* **Task requirements**
a. Reproduce the passage on the Vatukoula mine sale between "Further, the conditions" and "of our shareholders.", inclusive.
b. Summarize the passage on the Vatukoula mine sale in two sentences.
c. Carry on the passage on the Vatukoula mine sale from where it stops.

When the Interim Cabinet was eventually formed, it met to consider the matter, and decided that the company must meet certain conditions (ie, those announced following the Cabinet meeting) before it was able to do anything whether a sale OR continued exploration.
These views were articulated through the media, and through dialogue with management representatives.
This necessarily placed onerous restrictions on the options available to the company, as it constrained our ability to freely deal with and manage the assets in accordance with international and national law.
Further, the conditions would have cost the company approximately $54million over two years an unsustainable loss by any method of accounting!
This led, in turn, to the decision by EML to divest all of its Fijian operations a decision that we had to make to protect the interests of our shareholders.
In order to facilitate this, we met with representatives of the Interim Government, including Commodore Bainimarama, Minister for Lands Tevita Vuibau and Chief Secretary Parmesh Chand, with the intention of developing a social assistance package.
It is a reflection of the positive determination of these men, together with the efforts of Mr Bourchier and other company representatives, that an agreement was reached, resulting in a document called the Vatukoula Social Assistance Deed. The deed places a number of important obligations on the parties to the sale of EGM, including a significant cash contribution of $6million for a social assistance trust fund, the granting of large parts of the Vatukoula freehold estate to community ownership, and the granting of community facilities, such as schools, a clinic, police buildings and other structures to the local community.
All of these conditions are aimed solely at providing significant and equal assistance to the community, including former employees (among which I include the 1991 workers) and their families.
For the first time since the inception of the mine, the community would own and control their land and their town facilities, and there would be money available to assist with retraining, relocation or other purposes as determined by the community themselves.
Under the circumstances, the development of the deed was an extraordinary achievement, and shows what a determined group of individuals can achieve, even during the turmoil created by the political events at the time.

* **Given information**
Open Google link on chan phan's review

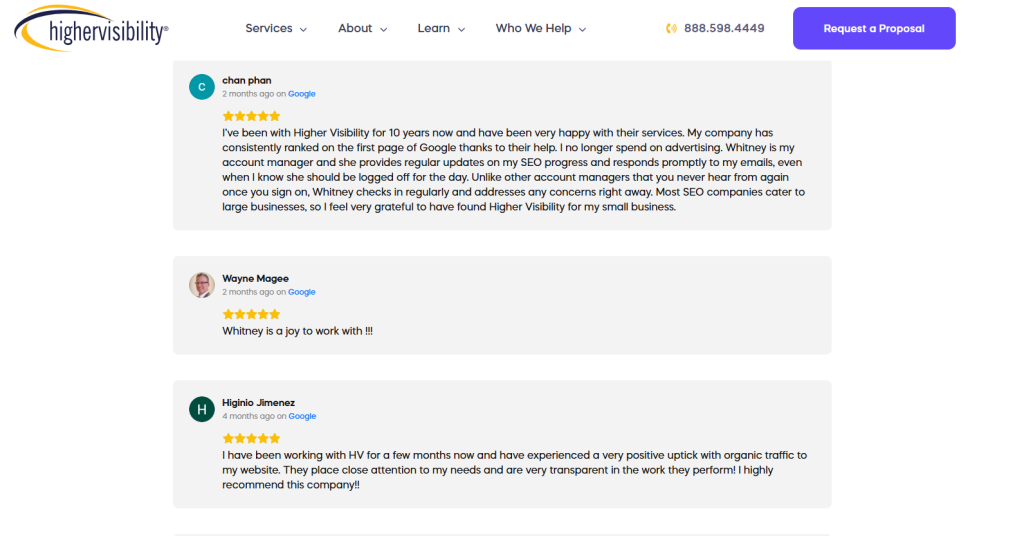pyautogui.click(x=302, y=94)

* **Task results**
a.
Further, the conditions would have cost the company approximately $54million over two years an unsustainable loss by any method of accounting!
This led, in turn, to the decision by EML to divest all of its Fijian operations a decision that we had to make to protect the interests of our shareholders.

b. After the Interim Cabinet set conditions that would have cost the company about $54 million over two years, EML decided to divest all of its Fijian operations. Talks with representatives of the Interim Government then produced the Vatukoula Social Assistance Deed, which obliges the parties to the sale of EGM to provide $6 million for a social assistance trust fund and to grant freehold land and community facilities to the local community.

c.
The Interim Cabinet approved the deed at a meeting in March, however, delays in considering other conditions regarding future operations at the mine (unrelated to the community assistance package), created an untenable financial situation for the company, and eventually, we were forced to complete the sale, or risk the liquidation of the Fijian operations, which would have likely meant the end of any social assistance, as liquidators would be required by law to serve the interest of trade and company creditors. The sale involved the legal transfer of all assets and liabilities to Westech, and on completion of the sale, Westech became responsible for trade debts, legal issues and all other outstanding liabilities of the mine. The assumption in the article of July 21 that the sale of these assets by Emperor Mines Limited in some way ignores or abrogates community needs is both false and misleading a great deal of effort and resources were put into developing the deed package, in direct response to community concerns.
It is my genuine hope that operational issues between the new owners of the mine, Westech, and the interim Government can be resolved quickly, as this will trigger the obligations of the deed, providing both immediate relief for the Vatukoula community and a mechanism by which all in the community can help determine the future of the town.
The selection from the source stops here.